- _Exercise data_:
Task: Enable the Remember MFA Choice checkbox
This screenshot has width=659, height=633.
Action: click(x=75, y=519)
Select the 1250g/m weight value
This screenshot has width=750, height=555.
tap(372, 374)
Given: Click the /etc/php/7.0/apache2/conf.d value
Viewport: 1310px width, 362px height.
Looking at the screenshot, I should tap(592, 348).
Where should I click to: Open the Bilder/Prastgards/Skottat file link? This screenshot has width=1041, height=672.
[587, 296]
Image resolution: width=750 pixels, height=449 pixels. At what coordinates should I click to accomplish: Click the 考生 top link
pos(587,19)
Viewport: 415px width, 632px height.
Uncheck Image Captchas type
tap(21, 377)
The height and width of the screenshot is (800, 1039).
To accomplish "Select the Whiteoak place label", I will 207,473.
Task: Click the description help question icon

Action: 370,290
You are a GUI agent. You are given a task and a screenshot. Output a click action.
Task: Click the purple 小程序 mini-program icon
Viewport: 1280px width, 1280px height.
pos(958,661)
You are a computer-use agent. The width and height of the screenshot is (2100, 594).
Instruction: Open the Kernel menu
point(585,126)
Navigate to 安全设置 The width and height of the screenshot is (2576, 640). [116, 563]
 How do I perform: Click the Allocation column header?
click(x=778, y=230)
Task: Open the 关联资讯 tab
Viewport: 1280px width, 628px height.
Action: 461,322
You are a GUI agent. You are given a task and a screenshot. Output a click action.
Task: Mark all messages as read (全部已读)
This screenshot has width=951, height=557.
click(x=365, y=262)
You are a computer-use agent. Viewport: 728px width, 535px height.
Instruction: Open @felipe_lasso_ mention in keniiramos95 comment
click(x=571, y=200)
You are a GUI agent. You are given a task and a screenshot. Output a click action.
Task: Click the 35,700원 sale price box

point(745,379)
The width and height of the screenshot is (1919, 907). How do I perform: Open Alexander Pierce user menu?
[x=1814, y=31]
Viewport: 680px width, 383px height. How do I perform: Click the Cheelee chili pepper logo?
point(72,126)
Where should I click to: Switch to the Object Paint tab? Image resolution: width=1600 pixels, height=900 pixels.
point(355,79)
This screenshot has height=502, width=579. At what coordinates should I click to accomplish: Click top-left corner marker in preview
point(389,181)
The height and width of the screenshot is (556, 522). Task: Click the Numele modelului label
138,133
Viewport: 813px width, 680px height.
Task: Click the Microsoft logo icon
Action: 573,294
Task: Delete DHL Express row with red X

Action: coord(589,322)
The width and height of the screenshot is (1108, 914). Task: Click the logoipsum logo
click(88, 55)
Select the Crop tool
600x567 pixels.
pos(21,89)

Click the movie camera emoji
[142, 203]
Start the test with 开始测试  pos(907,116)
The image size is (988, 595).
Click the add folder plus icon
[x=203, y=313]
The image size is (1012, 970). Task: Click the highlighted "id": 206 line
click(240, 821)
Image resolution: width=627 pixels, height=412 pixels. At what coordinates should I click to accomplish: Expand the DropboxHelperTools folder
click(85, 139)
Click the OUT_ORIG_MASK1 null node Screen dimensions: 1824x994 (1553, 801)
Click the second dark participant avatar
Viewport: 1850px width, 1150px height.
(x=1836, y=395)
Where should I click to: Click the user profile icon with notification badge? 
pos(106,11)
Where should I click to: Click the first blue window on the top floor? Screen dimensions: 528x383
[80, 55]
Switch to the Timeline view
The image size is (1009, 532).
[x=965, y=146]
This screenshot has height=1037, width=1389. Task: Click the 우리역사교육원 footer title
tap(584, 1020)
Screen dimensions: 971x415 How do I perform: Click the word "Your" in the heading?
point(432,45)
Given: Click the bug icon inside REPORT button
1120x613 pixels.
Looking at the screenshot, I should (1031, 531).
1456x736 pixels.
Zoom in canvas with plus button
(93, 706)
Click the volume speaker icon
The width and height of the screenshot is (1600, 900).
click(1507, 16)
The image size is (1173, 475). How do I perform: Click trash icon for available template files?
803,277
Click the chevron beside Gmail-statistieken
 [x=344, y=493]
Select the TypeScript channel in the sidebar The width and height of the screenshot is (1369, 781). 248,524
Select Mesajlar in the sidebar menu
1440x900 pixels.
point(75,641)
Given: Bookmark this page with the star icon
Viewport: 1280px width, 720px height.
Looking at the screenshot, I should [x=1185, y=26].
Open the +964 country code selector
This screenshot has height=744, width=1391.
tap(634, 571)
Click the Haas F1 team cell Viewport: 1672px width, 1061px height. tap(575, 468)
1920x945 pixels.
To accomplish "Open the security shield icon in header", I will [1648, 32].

- _Work required_:
Look through the data above and return exactly the lines from the one that contains "Navigate to 安全设置" to the one that contains "You are a computer-use agent. Viewport: 728px", inclusive, with nothing else.

- _Answer to the problem_:
Navigate to 安全设置 The width and height of the screenshot is (2576, 640). [116, 563]
 How do I perform: Click the Allocation column header?
click(x=778, y=230)
Task: Open the 关联资讯 tab
Viewport: 1280px width, 628px height.
Action: 461,322
You are a GUI agent. You are given a task and a screenshot. Output a click action.
Task: Mark all messages as read (全部已读)
This screenshot has width=951, height=557.
click(x=365, y=262)
You are a computer-use agent. Viewport: 728px width, 535px height.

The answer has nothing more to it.